Bolton down the hatches
Reentering from right field comes former national security adviser John Bolton, on the eve of the publication of his tell-all “The Room Where It Happened.” The long-delayed book gives eyewitness confirmation to the heart of last winter’s impeachment drama: Trump’s quid pro quo shakedown of Ukraine, a promised exchange of military support for an election-year announcement of an investigation of Joe Biden and his family.
Bolton’s testimony under oath back then could have had significant impact. Instead, he played games. Via the same lawyer as his NSC deputy Charles Kupperman, Bolton let it be known that he would fight a Democratic subpoena.

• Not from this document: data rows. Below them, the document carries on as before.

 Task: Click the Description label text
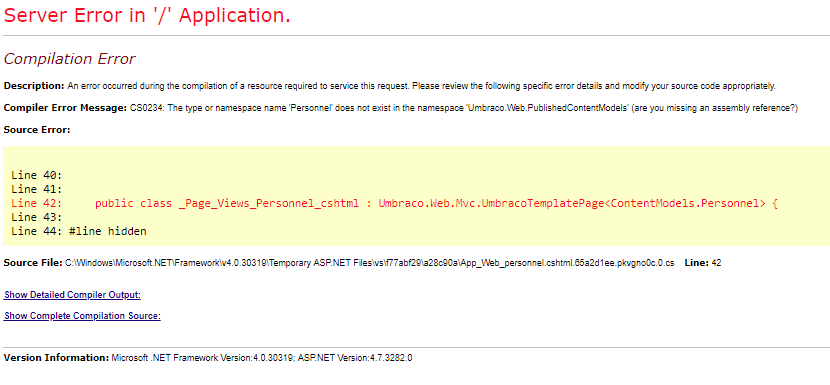click(34, 86)
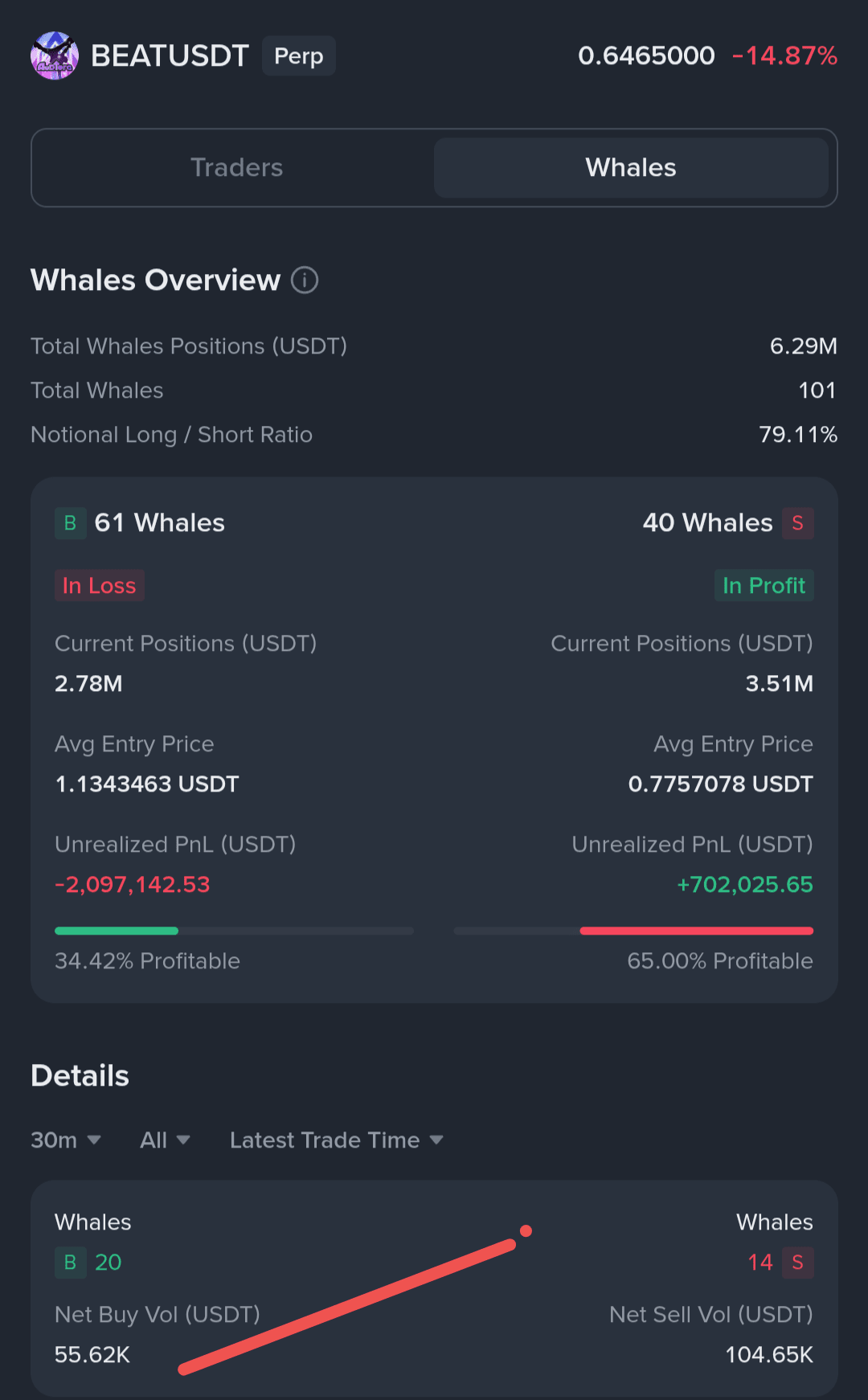This screenshot has width=868, height=1400.
Task: Open the Whales Overview info icon
Action: 305,280
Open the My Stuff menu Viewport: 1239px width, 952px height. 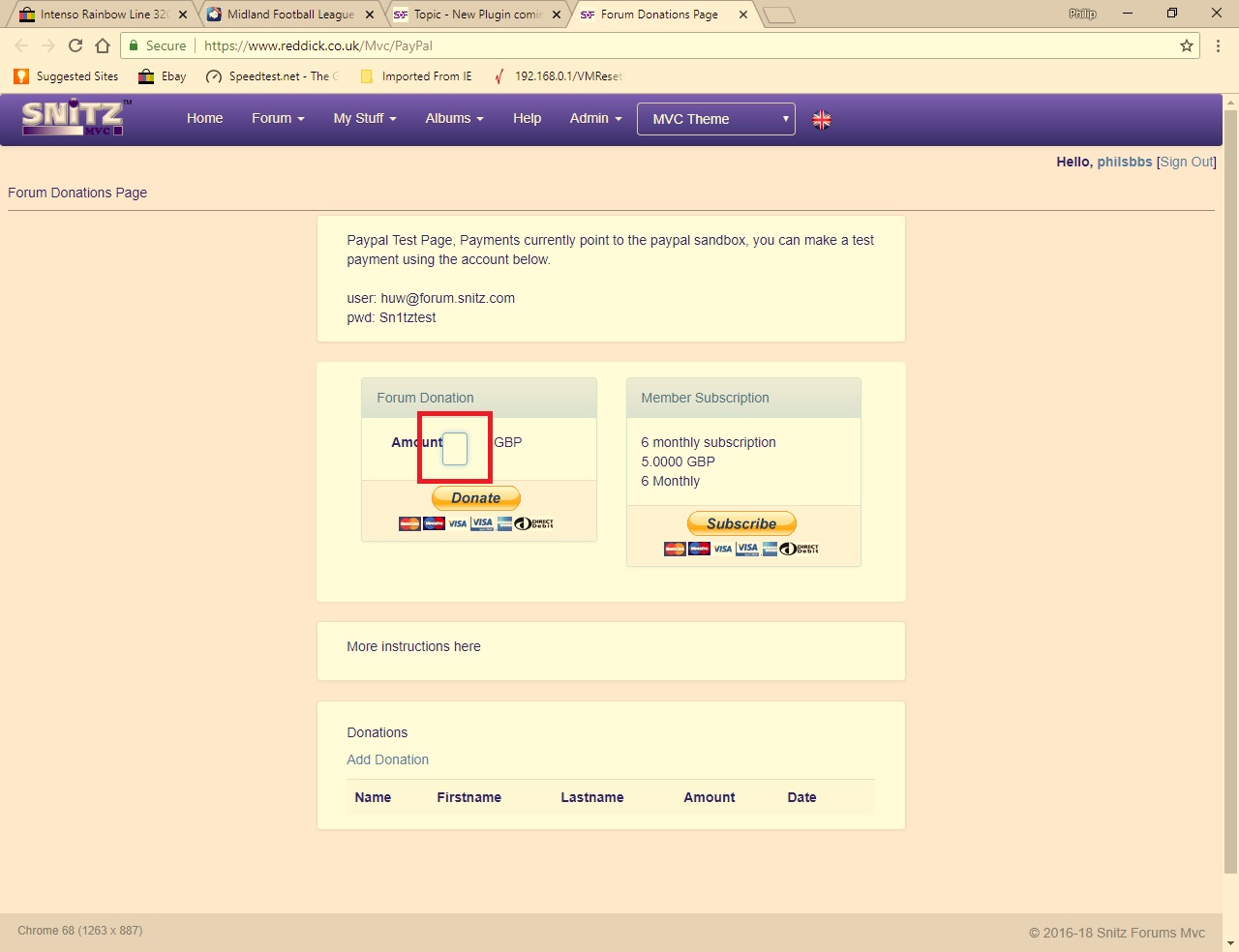[x=365, y=118]
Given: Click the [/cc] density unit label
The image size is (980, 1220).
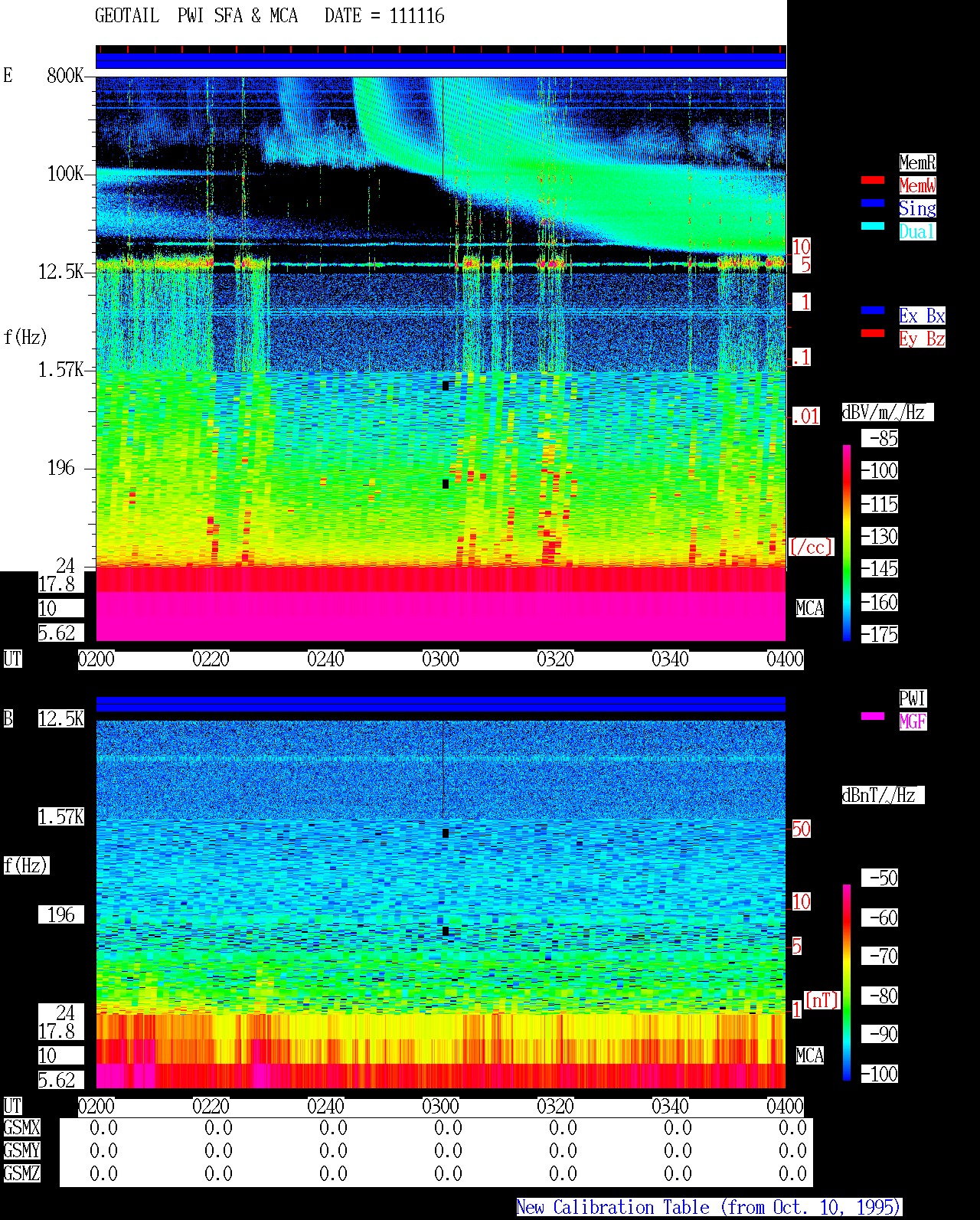Looking at the screenshot, I should pos(811,548).
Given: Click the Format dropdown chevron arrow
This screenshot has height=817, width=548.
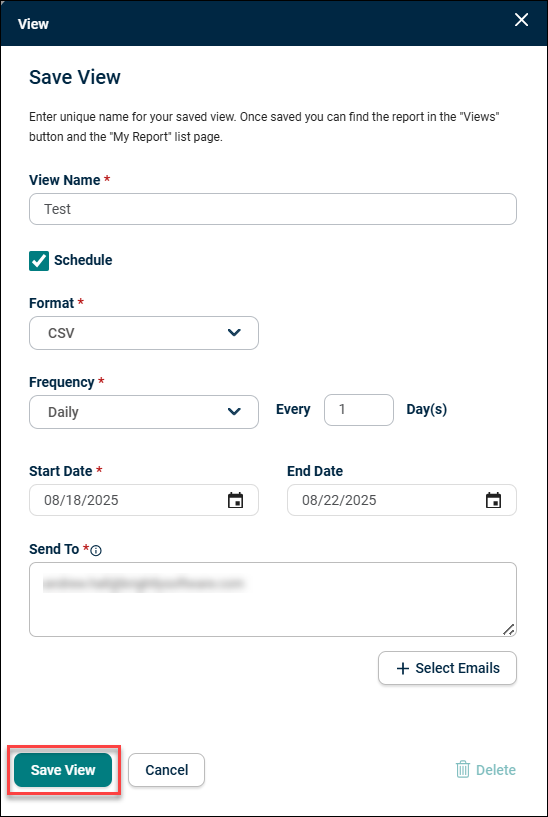Looking at the screenshot, I should pos(234,332).
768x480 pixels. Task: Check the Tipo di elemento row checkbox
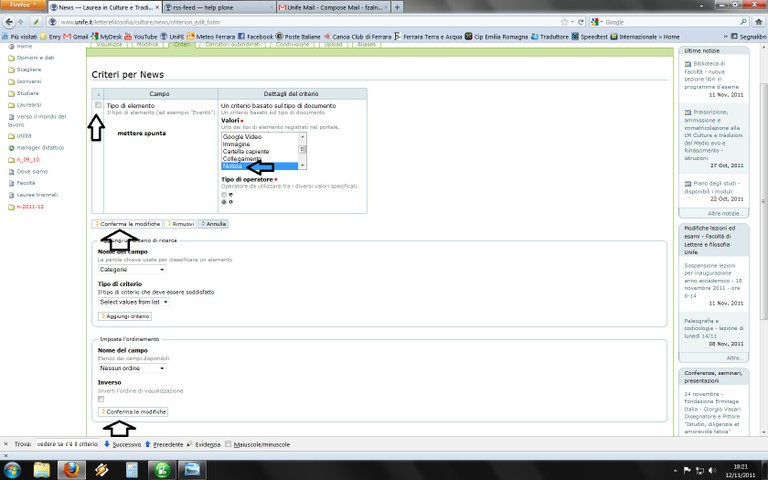98,105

But had Bolton testified, he could have laid his cards on the table.
And not only with additional details on Ukraine. Bolton’s book asserts that Trump urged China to boost Trump’s reelection by lowering the price of soybeans to help U.S. farmers; encouraged Chinese President Xi’s building of “de facto concentration camps” for the Uighur Muslim minority; and repeatedly tried to insert himself in Justice Department investigations of foreign companies.
This would not have produced conviction in a Republican Senate but could have produced enough “yes” votes to demonstrate that majorities in both chambers wanted Trump out of office.
That opportunity is lost. Now, after the president’s failed furious flailing to prevent publication on the ridiculous grounds that his “every conversation” is classified, the American people have to settle for a damning insider tell-all that confirms what most of us already knew: The president is unfit to serve.